Copy out all lines in the data below containing the string "Given".

- [MATERIALS PROVIDED]
☆ ☆ ☆ ☆

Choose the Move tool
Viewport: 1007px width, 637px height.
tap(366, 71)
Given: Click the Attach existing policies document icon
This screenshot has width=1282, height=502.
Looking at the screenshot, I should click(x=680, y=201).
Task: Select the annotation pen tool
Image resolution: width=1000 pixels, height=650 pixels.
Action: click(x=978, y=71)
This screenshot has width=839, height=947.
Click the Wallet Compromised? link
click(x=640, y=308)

☆ ☆ ☆ ☆

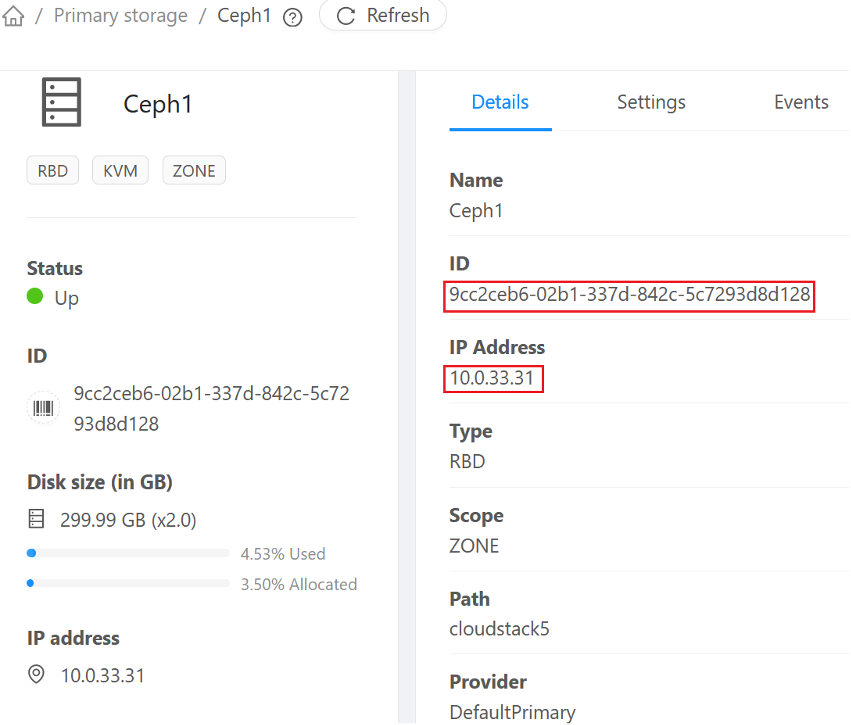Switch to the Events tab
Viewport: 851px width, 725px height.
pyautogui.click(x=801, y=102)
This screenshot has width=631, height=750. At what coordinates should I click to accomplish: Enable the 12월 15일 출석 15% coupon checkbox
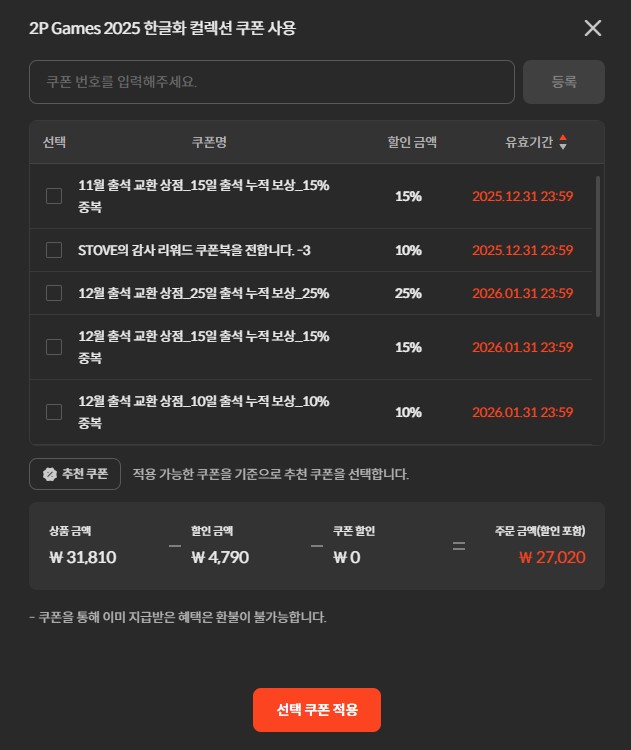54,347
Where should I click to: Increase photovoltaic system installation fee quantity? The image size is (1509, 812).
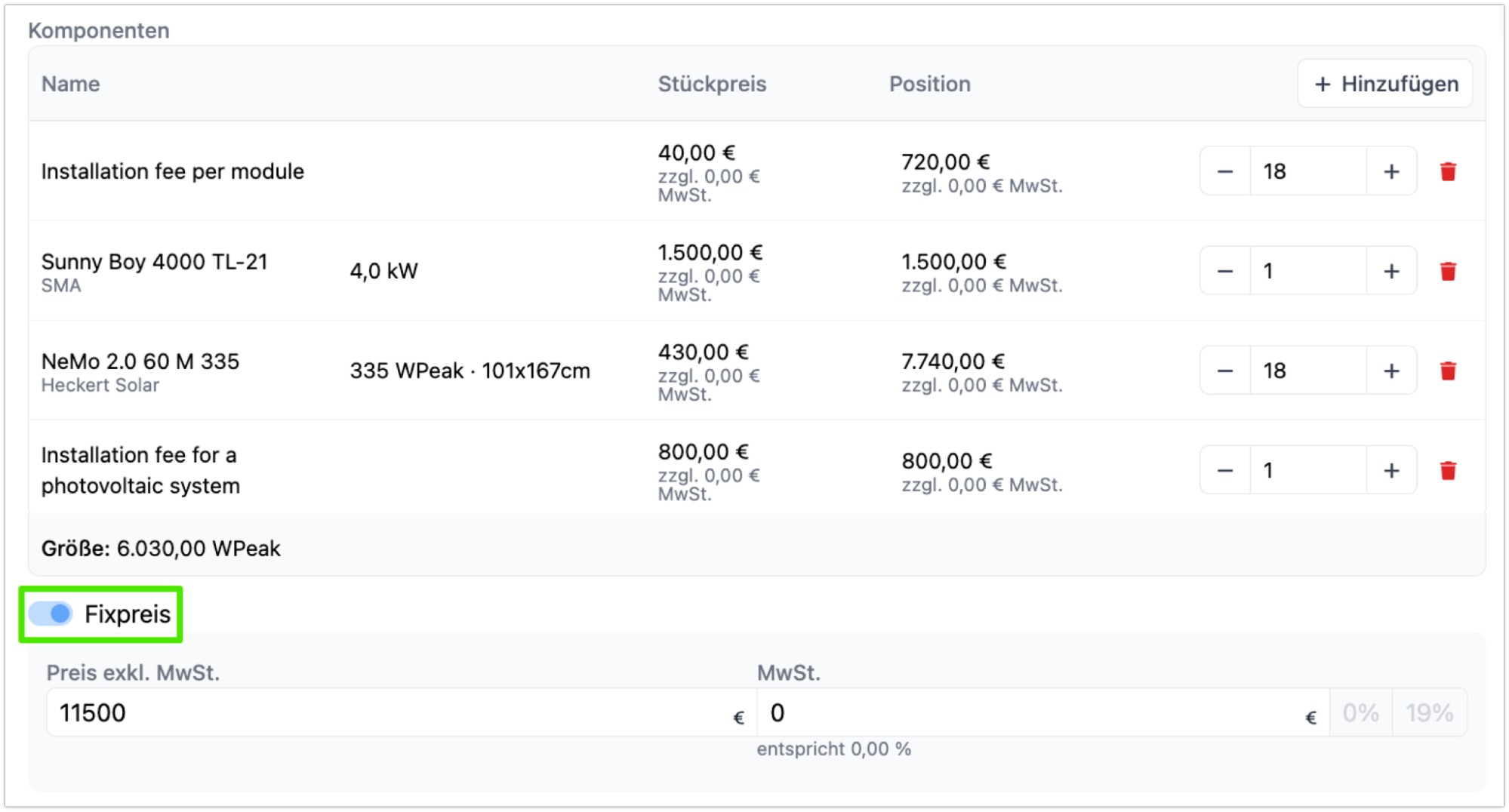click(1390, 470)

☆ ☆ ☆ ☆

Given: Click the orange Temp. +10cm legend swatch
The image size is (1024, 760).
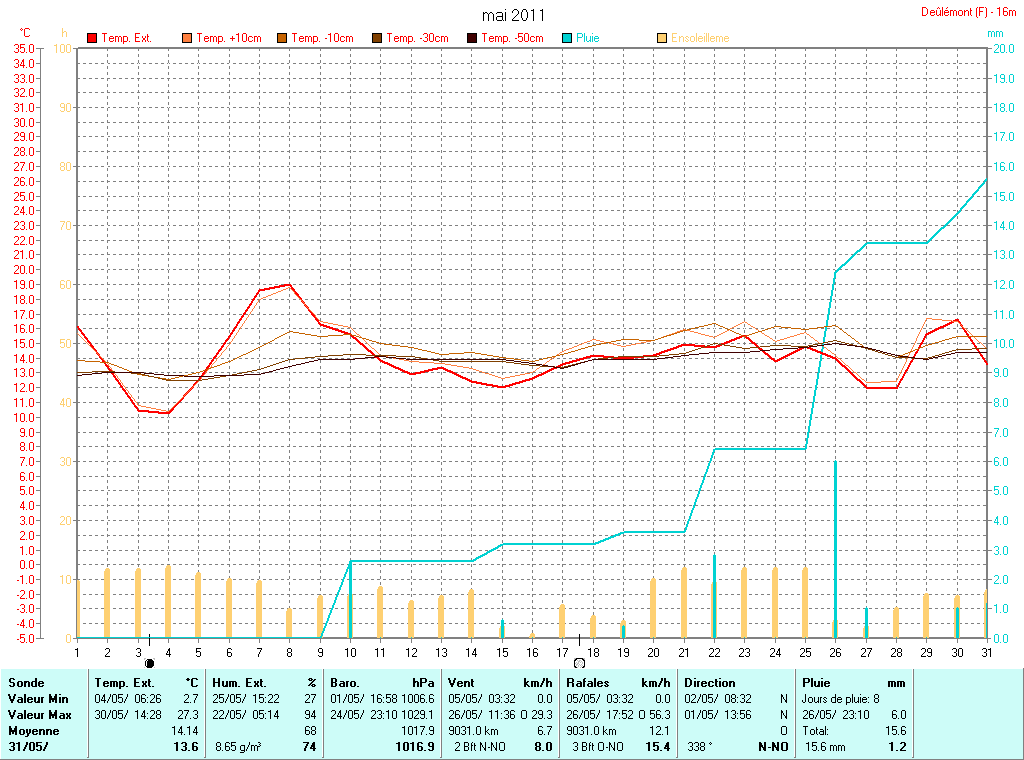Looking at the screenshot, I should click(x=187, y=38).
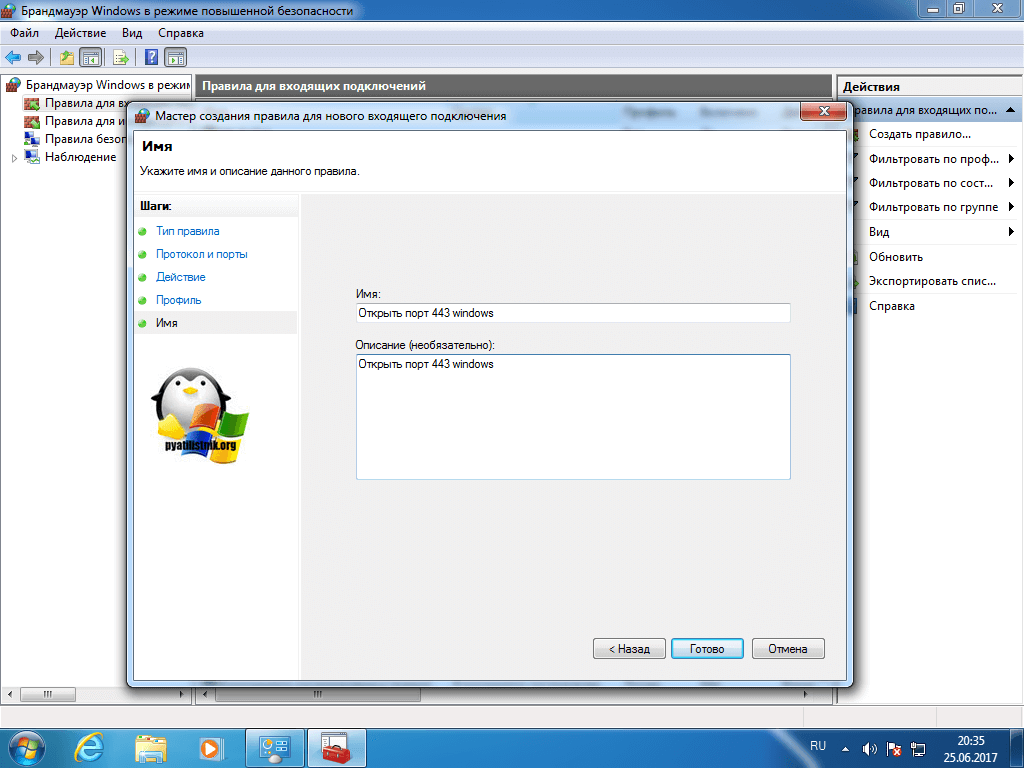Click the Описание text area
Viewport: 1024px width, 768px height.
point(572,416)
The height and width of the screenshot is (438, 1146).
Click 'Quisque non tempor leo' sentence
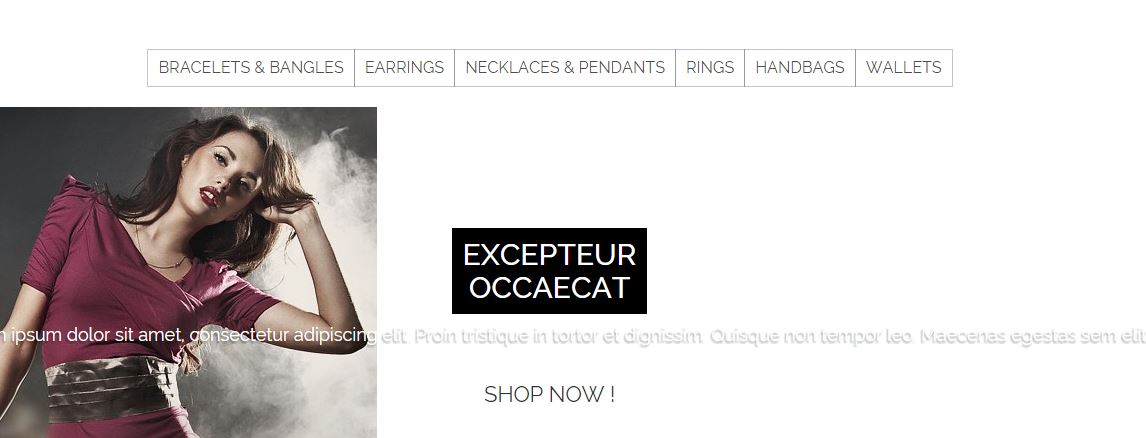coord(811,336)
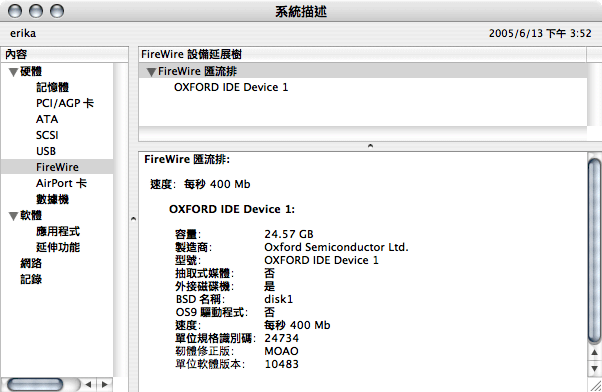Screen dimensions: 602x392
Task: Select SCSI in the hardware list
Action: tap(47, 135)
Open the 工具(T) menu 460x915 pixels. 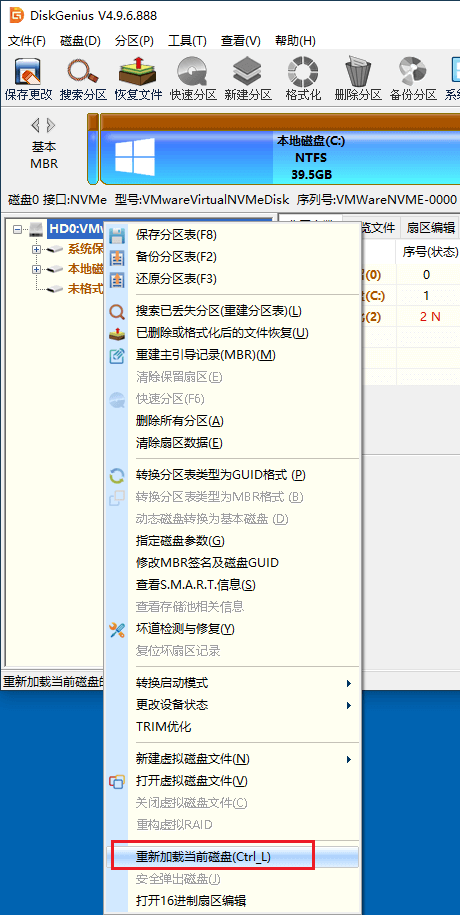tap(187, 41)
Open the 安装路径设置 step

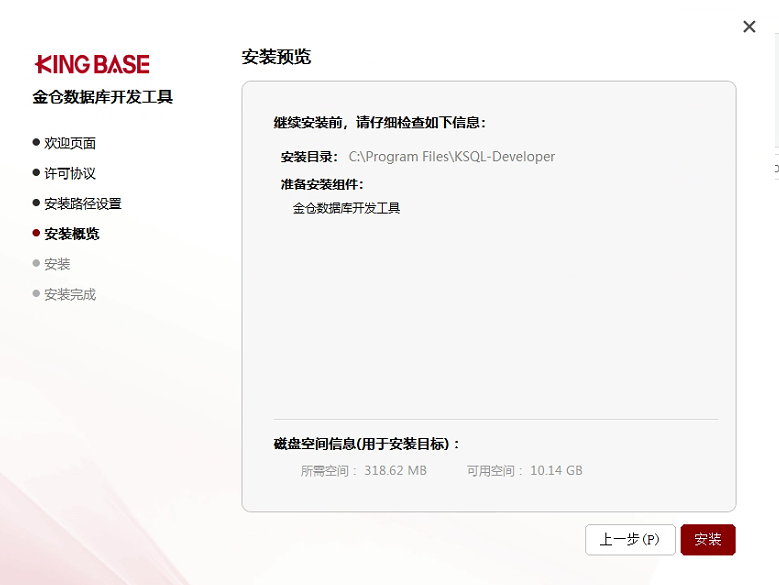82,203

☆ ☆ ☆ ☆

- [RESPONSE BELOW]
Given: Click the Attach existing policies document icon
Given: Click the orange Temp. +10cm legend swatch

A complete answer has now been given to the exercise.